Mike connects his phone to the giant speakers in the corners of the room and pushes ‘Down By Law’ through them. As he raps along, pausing the track every few bars to explain them to me, it’s hard to tell who out of the two of us is enjoying the moment more. But it must be me. There’s an obvious question that hangs in the air, though – 11 years after his last solo album, why now for Michael? Or why ever? I don’t mean because Run The Jewels is flying, or because Killer Mike has made a name for himself as the rapper you can count on to shout in a cop’s face, but because all of this is so... personal.

“When am I going to write my great novel if not now?” says Mike, before taking a long pause and then continuing slowly and quietly. “I can get tired of being used by these Black bourgeoisie pundits as an example for their whipping post candidate because they side with their masters, or whatever it is,” he says; something he addresses on new track ‘Talkin Dat Shit’. “And part of me is like, ‘You need to know the n*gga you’re dealing with’. I went to a bourgeoisie Black college [Morehouse], just like you. I could have finished and can go back any time I want, just like you. I come from a working class, saltof-the-earth background, like many of you did. Let me make clear who the fuck I am before I get outta here. I am a proud Southern man. And I don’t care whether you’re white or Black, being a proud man comes with some thorns in those roses, and I’m going to make sure my story gets told right, because it’s not just my story, it’s a man’s story. It is a boy’s story. It is a young man’s story who gets a girl pregnant in his senior year of high school.” Mike’s voice cracks and tears begin to fill his eyes. “It is a father’s story, wanting to make sure his youngest son who suffers from a kidney disease gets a little life that his mother didn’t because she was robbed of the opportunity. It’s a story of Aniyah’s dad. So when I mention her name, or Mikey’s name, and say that their attitudes come from their grandmother, it’s real, it’s tangible.
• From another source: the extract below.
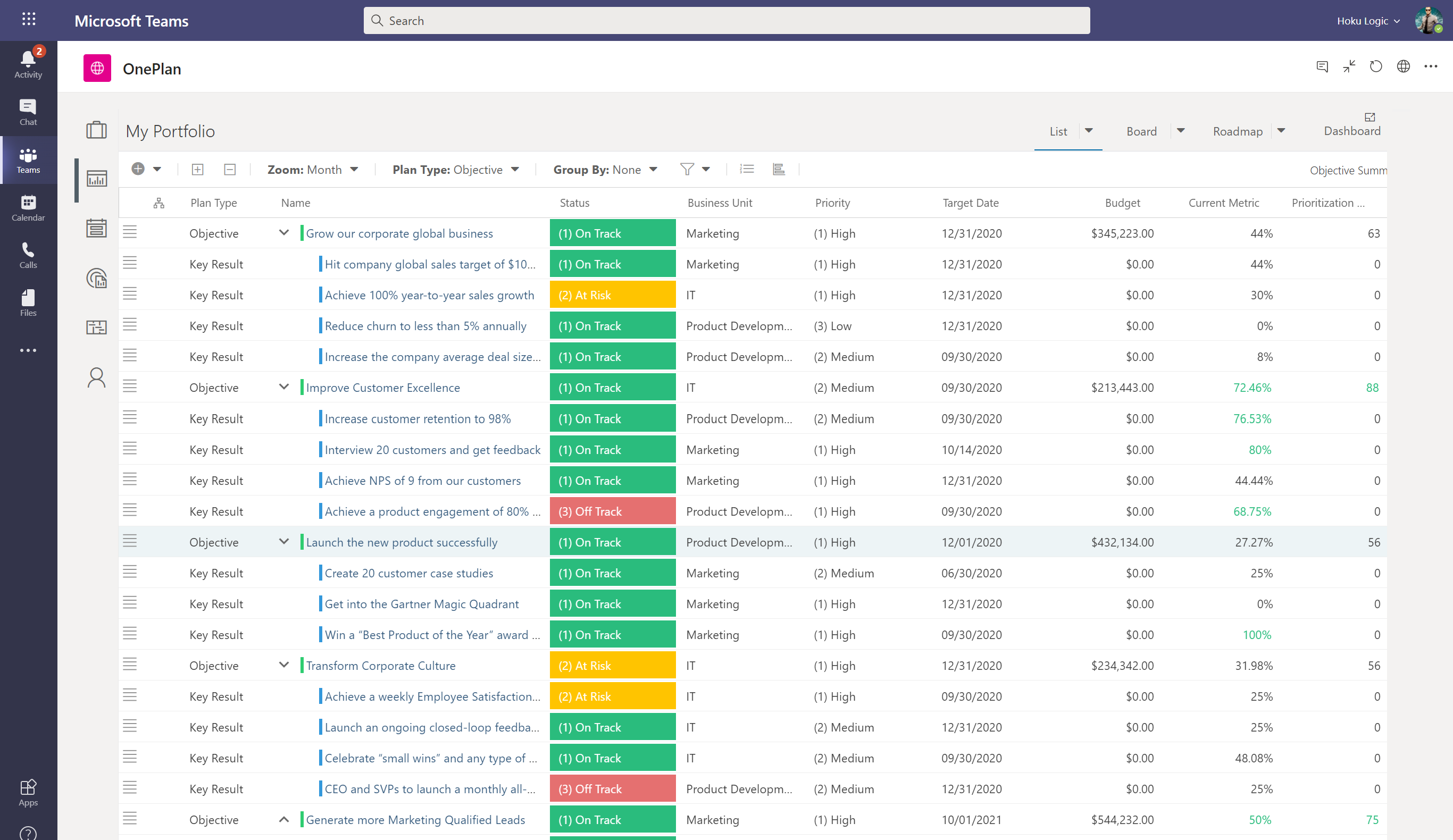Toggle the numbered list view icon
1453x840 pixels.
click(747, 170)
“Y’know, all my children’s mothers were here in this building at the same time,” he says, as a line of tears now sprint down his cheek. “One called me who I’ve not always had a good relationship with. She called me and said, ‘I wanna thank you. I felt honoured and like a star.’ She didn’t understand that I was just a kid. I didn’t know any better. I was chasing a dream through drugs. I didn’t know how to treat her, that her soul and spirit needed care. And now I know and I’m capable of loving you. I had to learn. And these are the things that I needed to get out before I die. I don’t want somebody who don’t know me preaching my eulogy. Don’t bring no preacher here, just play my album.”

He leans back in his chair and dries his eyes and cheeks with a paper towel. “Oh man, sorry for letting that go on you like that,” he says, smiling broadly.

“It’s a record that humanises men, and humanises me,” he adds. “Because R.A.P. Music is still the superhero Killer Mike. This time this is it for real. This is not a contrived character that makes the liberals comfortable; this is not a contrived character that makes people who feel you’re beneath them feel you’re somehow keeping it real. This is my naked soul.

“This is an experience that I don’t think anyone has heard on a record before. Because I’m nobody’s underdog.”